Crossing from the Mara to the Serengeti (or vice versa) is simple if you are a zebra or wildebeest. Millions of them do this trip every year during what is dubbed the great migration. Things are a little more difficult, though, if you are a human on safari, as getting from Kenya's Masai Mara to Tanzania's Serengeti requires quite a roundabout journey.
When you look at a map, it seems so simple. The Tanzania/Kenya border runs between the Serengeti and the Masai Mara, and it should be easy to plan a trip to cross by land. Yet many safari tour operators will tell you it's impossible and you have to fly (via Nairobi or Arusha—which requires backtracking). But go on some of the travel forums, and there are plenty of stories of people crossing a land border. So who is right?
Crossing at Isebania
You can cross the border just west of the Masai Mara and Serengeti (between Kenya and Tanzania) at a little border post called Isebania. The problem for a tour operator booking a trip is the unforeseen hold-ups at the border post. The journey is also long and bumpy on both sides of the border, it is still a 6-hour drive to get to a camp in the Mara from Isebania. If you are going from Kenya to Tanzania, you'll be forced to spend an overnight in Mwanza on the Tanzanian side. From there it is also at least a half day drive to most Serengeti camps and lodges. So it's certainly not a time-saver and it is debatable if it will save you any money unless you are traveling in a group.
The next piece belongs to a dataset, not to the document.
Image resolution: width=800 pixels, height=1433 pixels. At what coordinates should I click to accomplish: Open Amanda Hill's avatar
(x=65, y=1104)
Tour operators don't like to offer the land crossing as part of a safari package because it is honestly not a very pleasant trip, but also because vehicles can't cross the borders unless they are registered in both countries (only overland trucks tend to have this type of paperwork). So the tour operator has to have a ground crew in both Kenya and Tanzania to coordinate. If there are delays, or the border is just busy that day, you have two teams on either side waiting for hours not knowing if the clients are lost, or quite when they will show up.
Considering flights are not that expensive, and an airline like Safarlink can get you from the Mara to Arusha in just a few hours. Kenya Airways also operates several flights from the Mara, that connect in Nairobi and get you to Arusha in time to continue on to Ngorongoro for the evening. Alternatively, you can enjoy lunch in Arusha, and be in the Mara in time for a sundowner if you fly the "regular" route.
You can also fly from smaller airstrips in the Mara to Migori, close to the border. You would then hire a van to take you to Isebania, cross the border on foot, and then get a transfer to Tarime airport for a flight to your Serengeti camp. This avoids the backtracking through Arusha and Nairobi but is also a little complicated for those wanting a stress-free vacation.
Land Crossing Information
Namanga, near Amboseli in southeast Kenya, is a better option for those wanting to avoid paying for flights and still wish to enjoy a safari in both countries. Amboseli is a very popular national park in Kenya, and offers excellent wildlife viewing, for elephants in particular. Namanga is more accessible than Isebania, the roads are better on either side of the border as well, which helps reduce delays. You still have to cross the border on foot to meet your Kenyan or Tanzanian driver, but it is easier to coordinate. It takes just two hours or so from the border to get to Amboseli in Kenya, or two hours to get to Arusha from the border in Tanzania.